» **Task to carry out**: Whenever a line of the data below holds the string "computer", copy that line.

» **Material for the task**:
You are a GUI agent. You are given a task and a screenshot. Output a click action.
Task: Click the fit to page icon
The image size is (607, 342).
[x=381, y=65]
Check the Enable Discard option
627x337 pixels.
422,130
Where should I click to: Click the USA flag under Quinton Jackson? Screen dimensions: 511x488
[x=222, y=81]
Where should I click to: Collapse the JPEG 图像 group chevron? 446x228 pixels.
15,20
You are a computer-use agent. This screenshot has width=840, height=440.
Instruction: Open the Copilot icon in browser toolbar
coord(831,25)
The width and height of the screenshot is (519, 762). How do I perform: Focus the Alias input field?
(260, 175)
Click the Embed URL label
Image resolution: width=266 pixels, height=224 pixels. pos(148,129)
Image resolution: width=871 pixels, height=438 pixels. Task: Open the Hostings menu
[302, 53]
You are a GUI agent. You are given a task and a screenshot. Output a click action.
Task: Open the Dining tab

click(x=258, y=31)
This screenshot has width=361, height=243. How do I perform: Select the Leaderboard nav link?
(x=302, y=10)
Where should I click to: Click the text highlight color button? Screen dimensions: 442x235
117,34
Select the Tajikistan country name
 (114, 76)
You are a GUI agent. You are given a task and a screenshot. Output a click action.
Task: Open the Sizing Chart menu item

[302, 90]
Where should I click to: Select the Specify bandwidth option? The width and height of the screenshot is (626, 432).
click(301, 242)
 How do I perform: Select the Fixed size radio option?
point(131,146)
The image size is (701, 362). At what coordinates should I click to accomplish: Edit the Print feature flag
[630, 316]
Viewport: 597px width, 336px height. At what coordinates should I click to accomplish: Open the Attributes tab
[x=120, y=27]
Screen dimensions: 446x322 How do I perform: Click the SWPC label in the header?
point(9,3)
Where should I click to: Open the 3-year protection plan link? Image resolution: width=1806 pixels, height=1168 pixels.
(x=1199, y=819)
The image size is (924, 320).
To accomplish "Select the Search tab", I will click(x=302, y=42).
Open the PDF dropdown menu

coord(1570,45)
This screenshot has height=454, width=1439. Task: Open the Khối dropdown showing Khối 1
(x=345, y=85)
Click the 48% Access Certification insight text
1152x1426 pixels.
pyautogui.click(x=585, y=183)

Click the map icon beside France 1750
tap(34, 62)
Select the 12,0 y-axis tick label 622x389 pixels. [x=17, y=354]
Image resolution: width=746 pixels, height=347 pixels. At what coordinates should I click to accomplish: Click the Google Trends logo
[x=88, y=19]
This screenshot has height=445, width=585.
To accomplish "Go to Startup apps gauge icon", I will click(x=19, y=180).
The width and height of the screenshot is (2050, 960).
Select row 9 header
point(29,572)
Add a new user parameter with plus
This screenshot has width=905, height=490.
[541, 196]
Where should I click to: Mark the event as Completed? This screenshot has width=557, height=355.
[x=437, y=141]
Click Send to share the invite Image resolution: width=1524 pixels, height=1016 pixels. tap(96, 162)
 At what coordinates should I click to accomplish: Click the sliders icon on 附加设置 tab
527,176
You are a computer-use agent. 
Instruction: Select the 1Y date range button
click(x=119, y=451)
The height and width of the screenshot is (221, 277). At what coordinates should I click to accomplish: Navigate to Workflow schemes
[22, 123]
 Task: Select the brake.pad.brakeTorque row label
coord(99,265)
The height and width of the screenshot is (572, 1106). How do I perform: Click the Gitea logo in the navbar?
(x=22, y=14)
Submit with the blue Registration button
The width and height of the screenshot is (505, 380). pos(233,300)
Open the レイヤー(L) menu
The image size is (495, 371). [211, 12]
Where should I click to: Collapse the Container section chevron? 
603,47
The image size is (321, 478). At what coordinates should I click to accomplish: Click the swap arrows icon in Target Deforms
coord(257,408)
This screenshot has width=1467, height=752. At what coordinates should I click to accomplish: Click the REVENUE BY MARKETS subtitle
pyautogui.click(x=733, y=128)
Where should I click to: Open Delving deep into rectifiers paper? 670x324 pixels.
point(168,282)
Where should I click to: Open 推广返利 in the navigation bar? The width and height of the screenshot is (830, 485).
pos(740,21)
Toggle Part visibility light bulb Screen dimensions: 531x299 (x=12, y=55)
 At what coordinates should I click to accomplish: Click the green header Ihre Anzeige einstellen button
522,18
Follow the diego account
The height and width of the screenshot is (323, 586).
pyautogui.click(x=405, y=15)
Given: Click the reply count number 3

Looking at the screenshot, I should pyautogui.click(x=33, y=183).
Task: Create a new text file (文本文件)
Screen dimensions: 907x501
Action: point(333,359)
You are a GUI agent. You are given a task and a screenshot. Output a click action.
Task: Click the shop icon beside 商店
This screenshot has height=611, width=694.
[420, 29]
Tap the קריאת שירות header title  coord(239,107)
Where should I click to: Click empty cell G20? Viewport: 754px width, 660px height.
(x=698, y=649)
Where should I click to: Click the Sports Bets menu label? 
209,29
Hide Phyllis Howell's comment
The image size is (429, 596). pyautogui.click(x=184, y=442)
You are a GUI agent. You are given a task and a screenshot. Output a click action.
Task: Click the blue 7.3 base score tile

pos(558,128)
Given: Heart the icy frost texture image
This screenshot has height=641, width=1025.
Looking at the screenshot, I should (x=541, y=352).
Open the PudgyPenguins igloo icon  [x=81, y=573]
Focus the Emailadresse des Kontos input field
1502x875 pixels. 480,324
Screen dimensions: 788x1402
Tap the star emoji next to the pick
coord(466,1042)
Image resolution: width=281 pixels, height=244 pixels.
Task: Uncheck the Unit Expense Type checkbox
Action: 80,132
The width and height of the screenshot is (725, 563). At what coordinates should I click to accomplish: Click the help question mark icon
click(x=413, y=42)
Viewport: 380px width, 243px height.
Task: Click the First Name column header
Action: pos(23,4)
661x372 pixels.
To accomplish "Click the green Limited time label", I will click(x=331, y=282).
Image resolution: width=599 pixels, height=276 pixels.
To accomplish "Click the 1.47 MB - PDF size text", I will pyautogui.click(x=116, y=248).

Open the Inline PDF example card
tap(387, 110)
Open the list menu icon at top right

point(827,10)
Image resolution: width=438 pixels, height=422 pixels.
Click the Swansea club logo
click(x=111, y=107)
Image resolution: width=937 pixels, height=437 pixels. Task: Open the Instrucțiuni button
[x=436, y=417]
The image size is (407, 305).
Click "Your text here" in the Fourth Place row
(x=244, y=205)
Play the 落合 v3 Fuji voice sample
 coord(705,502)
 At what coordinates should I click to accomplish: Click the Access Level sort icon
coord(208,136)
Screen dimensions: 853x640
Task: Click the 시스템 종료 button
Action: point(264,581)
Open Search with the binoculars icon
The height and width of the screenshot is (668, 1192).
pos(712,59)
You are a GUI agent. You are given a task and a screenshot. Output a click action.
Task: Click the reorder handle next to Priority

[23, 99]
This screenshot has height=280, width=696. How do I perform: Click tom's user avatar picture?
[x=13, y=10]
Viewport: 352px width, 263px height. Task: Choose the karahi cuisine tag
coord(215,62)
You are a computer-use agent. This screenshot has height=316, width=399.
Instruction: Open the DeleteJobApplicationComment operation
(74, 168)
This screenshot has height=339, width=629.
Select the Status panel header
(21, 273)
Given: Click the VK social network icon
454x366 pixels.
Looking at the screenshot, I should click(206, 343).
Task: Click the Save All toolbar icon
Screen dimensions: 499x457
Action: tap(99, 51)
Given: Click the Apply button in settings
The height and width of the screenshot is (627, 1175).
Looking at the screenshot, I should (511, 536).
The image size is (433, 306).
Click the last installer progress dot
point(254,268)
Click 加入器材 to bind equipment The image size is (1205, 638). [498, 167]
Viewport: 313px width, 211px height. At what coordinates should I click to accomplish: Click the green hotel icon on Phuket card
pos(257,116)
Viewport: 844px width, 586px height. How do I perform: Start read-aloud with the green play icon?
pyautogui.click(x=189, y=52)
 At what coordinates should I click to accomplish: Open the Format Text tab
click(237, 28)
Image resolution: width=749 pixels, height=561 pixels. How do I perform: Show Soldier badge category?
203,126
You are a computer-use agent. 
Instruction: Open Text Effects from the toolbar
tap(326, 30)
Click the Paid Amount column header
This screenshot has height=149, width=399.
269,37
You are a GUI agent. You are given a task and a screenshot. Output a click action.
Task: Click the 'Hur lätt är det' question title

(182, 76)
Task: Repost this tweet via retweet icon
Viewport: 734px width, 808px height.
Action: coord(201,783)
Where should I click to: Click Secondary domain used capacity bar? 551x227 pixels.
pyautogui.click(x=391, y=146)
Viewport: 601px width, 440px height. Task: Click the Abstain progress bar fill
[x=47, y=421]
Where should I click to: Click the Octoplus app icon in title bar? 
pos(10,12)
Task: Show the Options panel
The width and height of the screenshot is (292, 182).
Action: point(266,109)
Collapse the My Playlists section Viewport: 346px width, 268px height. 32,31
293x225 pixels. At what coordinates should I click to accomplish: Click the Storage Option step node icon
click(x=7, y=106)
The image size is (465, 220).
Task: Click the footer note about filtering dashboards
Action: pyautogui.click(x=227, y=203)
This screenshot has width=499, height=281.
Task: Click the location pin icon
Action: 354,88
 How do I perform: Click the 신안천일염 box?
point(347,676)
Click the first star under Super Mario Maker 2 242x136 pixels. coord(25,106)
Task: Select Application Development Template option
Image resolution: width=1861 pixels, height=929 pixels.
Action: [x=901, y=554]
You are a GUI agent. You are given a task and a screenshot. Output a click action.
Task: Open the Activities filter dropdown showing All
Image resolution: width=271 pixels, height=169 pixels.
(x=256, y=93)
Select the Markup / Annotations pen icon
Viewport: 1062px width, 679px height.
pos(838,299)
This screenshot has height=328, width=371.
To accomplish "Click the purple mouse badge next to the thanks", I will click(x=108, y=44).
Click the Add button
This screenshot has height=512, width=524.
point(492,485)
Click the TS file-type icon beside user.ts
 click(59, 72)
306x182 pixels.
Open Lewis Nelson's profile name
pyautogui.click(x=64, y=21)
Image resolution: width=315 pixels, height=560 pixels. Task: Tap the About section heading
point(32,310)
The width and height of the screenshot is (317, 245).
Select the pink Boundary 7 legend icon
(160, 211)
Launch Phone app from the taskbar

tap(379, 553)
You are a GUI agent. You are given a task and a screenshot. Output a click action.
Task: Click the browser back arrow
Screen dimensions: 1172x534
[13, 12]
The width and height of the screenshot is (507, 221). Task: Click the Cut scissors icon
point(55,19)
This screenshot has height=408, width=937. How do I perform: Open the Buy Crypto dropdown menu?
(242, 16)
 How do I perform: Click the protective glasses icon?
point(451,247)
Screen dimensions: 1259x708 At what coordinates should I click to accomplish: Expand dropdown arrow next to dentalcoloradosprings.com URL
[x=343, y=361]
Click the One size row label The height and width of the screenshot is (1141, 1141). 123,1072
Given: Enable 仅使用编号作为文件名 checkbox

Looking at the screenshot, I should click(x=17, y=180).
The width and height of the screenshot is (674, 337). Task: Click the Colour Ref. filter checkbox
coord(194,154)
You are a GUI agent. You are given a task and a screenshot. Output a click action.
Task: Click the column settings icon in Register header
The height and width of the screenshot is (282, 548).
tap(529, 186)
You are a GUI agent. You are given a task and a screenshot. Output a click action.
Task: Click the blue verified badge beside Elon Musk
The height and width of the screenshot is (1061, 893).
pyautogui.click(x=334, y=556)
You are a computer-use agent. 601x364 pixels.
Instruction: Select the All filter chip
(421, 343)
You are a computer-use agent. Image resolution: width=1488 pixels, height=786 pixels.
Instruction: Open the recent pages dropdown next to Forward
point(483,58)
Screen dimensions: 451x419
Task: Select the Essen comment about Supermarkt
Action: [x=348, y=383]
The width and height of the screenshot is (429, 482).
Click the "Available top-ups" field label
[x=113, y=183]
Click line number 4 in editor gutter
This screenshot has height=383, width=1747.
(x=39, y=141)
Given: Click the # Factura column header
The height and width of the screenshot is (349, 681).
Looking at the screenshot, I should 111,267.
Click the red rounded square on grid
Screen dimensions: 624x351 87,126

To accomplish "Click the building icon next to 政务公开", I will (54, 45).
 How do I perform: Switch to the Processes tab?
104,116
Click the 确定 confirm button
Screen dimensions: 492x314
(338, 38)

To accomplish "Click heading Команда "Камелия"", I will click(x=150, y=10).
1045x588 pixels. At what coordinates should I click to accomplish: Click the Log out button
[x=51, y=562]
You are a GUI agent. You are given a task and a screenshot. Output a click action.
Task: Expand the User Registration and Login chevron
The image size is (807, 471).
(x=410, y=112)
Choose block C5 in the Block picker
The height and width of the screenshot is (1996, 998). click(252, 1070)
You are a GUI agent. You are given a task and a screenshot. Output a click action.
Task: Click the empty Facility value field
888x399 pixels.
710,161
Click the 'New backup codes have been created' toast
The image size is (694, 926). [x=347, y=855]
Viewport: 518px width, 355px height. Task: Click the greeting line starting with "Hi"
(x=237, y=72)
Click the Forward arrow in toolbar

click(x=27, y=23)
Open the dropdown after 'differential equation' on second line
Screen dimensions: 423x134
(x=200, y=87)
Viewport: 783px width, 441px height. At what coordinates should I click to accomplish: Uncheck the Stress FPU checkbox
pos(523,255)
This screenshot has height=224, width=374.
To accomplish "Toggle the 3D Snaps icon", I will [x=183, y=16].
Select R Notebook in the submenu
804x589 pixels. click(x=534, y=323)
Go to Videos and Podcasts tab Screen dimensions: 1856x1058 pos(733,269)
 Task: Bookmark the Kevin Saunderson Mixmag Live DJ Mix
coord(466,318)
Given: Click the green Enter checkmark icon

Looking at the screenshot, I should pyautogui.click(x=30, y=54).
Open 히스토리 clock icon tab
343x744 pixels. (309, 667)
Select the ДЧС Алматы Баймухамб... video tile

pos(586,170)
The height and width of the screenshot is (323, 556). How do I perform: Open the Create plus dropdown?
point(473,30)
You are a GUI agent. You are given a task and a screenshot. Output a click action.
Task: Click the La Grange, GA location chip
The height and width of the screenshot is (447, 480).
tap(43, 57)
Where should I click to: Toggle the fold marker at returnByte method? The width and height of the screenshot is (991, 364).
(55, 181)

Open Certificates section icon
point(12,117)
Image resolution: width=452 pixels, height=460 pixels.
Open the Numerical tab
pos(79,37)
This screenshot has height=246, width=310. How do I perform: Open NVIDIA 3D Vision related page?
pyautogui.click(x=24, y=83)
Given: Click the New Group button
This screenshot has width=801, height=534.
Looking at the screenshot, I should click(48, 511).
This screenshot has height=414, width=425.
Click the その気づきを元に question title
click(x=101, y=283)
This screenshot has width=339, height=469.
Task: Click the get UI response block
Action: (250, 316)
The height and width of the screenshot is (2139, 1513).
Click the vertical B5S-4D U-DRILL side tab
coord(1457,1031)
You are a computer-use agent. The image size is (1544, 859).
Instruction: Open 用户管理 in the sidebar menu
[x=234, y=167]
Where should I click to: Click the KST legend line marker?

» **Answer to the exercise**:
You are a computer-use agent. This screenshot has width=840, height=440.
You are a computer-use agent. 
You are a computer-use agent. This screenshot has height=316, width=399.
You are a computer-use agent. 
You are a computer-use agent. 601x364 pixels.
You are a computer-use agent. Image resolution: width=1488 pixels, height=786 pixels.
You are a computer-use agent. The image size is (1544, 859).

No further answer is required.